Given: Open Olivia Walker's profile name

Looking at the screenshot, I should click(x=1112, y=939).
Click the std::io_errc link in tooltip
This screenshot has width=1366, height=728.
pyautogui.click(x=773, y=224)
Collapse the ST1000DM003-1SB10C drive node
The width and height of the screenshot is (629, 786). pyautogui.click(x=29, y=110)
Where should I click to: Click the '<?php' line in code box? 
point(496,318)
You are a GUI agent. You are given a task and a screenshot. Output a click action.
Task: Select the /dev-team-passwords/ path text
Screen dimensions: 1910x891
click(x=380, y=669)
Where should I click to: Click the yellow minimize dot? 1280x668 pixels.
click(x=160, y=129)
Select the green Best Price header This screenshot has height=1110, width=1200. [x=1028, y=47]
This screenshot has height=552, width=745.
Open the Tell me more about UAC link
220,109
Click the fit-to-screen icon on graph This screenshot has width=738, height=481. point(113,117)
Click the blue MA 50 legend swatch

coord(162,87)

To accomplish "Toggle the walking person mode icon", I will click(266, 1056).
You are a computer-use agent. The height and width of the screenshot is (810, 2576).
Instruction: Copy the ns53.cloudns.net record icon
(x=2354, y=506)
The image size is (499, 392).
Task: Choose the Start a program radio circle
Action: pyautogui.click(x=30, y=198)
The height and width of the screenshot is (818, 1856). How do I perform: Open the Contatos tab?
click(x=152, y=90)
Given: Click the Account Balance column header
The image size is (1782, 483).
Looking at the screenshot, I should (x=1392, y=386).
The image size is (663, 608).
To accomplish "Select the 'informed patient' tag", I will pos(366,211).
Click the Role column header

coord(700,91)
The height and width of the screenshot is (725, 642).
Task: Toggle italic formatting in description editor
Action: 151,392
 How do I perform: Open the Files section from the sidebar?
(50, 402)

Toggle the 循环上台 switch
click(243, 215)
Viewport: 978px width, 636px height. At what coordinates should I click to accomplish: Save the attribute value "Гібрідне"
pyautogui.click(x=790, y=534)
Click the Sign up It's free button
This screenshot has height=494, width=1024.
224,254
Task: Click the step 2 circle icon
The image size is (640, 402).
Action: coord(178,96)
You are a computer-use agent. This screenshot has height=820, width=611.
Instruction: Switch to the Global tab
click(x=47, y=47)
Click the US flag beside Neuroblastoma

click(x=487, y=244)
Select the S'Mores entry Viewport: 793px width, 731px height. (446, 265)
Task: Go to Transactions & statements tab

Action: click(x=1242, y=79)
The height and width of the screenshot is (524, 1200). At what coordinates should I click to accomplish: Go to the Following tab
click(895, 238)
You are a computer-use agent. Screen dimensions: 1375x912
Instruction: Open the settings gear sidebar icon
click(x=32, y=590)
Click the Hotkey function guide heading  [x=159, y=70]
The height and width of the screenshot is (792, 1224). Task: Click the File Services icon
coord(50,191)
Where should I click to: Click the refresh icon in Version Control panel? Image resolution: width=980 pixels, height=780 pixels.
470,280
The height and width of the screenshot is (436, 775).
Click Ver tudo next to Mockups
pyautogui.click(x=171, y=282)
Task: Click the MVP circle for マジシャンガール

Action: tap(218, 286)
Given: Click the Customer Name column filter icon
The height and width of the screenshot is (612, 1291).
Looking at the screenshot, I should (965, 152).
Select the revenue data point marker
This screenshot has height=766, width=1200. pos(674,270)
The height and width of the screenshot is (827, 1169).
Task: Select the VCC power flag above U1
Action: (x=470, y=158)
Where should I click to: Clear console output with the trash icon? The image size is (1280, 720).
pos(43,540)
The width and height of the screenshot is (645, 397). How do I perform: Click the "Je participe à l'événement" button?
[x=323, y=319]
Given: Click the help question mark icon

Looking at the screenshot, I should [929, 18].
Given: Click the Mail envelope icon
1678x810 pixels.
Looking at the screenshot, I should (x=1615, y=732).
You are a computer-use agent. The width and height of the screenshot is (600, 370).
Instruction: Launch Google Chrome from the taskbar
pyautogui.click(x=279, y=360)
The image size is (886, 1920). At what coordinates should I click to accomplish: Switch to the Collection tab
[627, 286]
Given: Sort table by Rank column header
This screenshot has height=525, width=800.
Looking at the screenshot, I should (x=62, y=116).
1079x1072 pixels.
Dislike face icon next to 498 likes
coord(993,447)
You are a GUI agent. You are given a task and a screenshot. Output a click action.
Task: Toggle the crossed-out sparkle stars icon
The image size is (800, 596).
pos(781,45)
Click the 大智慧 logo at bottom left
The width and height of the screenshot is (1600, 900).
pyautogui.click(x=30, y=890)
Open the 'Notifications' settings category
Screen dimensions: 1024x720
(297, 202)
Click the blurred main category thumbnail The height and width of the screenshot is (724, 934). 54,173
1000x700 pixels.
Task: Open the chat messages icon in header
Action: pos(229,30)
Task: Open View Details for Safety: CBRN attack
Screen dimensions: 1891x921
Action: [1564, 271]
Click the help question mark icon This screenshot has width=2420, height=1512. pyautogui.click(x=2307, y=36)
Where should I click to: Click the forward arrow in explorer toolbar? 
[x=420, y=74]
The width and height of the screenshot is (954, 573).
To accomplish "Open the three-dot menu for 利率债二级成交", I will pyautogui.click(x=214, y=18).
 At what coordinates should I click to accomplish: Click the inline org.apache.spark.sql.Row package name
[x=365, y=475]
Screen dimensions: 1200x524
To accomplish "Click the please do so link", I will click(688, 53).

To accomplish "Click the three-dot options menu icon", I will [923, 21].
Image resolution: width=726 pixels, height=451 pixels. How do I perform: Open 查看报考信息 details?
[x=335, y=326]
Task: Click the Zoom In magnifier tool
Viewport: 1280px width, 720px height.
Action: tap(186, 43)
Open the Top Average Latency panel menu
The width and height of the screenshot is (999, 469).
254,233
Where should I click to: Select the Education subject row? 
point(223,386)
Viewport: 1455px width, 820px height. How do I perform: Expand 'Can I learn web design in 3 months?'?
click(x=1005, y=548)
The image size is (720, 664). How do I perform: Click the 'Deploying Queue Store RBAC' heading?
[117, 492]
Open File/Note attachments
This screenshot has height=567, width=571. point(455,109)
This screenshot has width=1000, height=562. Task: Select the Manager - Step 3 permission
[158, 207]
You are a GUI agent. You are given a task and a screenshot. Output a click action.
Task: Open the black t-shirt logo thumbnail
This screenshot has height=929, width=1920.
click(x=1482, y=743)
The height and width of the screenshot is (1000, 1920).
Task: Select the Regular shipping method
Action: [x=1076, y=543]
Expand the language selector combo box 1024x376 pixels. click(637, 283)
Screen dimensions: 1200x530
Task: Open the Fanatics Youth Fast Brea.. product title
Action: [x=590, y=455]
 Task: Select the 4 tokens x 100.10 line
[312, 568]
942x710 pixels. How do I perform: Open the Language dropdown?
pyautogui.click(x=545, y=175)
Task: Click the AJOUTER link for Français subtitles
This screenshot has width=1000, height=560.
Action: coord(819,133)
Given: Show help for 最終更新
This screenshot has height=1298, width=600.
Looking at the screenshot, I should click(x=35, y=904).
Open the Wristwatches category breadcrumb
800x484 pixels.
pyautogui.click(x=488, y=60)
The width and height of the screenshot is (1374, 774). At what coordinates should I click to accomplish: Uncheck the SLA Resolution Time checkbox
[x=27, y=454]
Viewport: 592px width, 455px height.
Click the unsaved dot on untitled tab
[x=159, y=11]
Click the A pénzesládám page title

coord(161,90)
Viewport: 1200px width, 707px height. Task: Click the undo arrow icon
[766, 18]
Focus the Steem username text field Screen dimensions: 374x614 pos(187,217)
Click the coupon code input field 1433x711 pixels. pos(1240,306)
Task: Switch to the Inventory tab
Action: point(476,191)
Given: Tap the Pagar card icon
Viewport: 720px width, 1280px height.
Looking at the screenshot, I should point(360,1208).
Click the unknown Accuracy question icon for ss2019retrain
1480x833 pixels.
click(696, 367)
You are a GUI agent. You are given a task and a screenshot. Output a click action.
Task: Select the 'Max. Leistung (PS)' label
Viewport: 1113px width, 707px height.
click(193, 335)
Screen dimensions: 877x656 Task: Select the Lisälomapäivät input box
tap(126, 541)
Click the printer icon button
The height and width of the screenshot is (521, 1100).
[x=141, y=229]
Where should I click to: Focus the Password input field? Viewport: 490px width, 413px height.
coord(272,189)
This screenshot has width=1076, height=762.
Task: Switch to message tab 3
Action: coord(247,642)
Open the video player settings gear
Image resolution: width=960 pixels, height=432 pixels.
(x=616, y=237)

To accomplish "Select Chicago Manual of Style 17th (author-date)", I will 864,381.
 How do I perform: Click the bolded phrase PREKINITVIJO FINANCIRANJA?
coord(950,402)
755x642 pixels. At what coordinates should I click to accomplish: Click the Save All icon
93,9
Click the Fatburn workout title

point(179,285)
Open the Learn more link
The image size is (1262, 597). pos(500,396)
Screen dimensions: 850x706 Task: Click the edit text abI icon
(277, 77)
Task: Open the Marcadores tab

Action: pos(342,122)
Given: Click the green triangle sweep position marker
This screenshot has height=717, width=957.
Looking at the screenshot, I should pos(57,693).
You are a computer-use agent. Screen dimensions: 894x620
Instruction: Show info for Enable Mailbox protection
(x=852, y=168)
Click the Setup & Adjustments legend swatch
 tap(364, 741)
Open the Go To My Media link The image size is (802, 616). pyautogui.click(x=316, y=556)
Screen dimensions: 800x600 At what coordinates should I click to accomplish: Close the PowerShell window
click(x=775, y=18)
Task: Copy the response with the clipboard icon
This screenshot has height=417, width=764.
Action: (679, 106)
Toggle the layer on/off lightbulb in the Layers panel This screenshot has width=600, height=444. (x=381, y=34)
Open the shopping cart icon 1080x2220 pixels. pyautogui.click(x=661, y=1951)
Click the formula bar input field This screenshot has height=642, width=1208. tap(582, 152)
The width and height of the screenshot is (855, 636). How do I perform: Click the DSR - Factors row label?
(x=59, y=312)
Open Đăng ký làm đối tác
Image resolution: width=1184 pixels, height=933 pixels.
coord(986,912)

_Work order_
In the data above, find each line that uses the string "computer". Copy it.

_Solution_
You are a computer-use agent. The height and width of the screenshot is (810, 2576).
You are a computer-use agent. This screenshot has height=820, width=611.
You are a computer-use agent. Screen dimensions: 1375x912
You are a computer-use agent. The width and height of the screenshot is (600, 370).
You are a computer-use agent. Screen dimensions: 894x620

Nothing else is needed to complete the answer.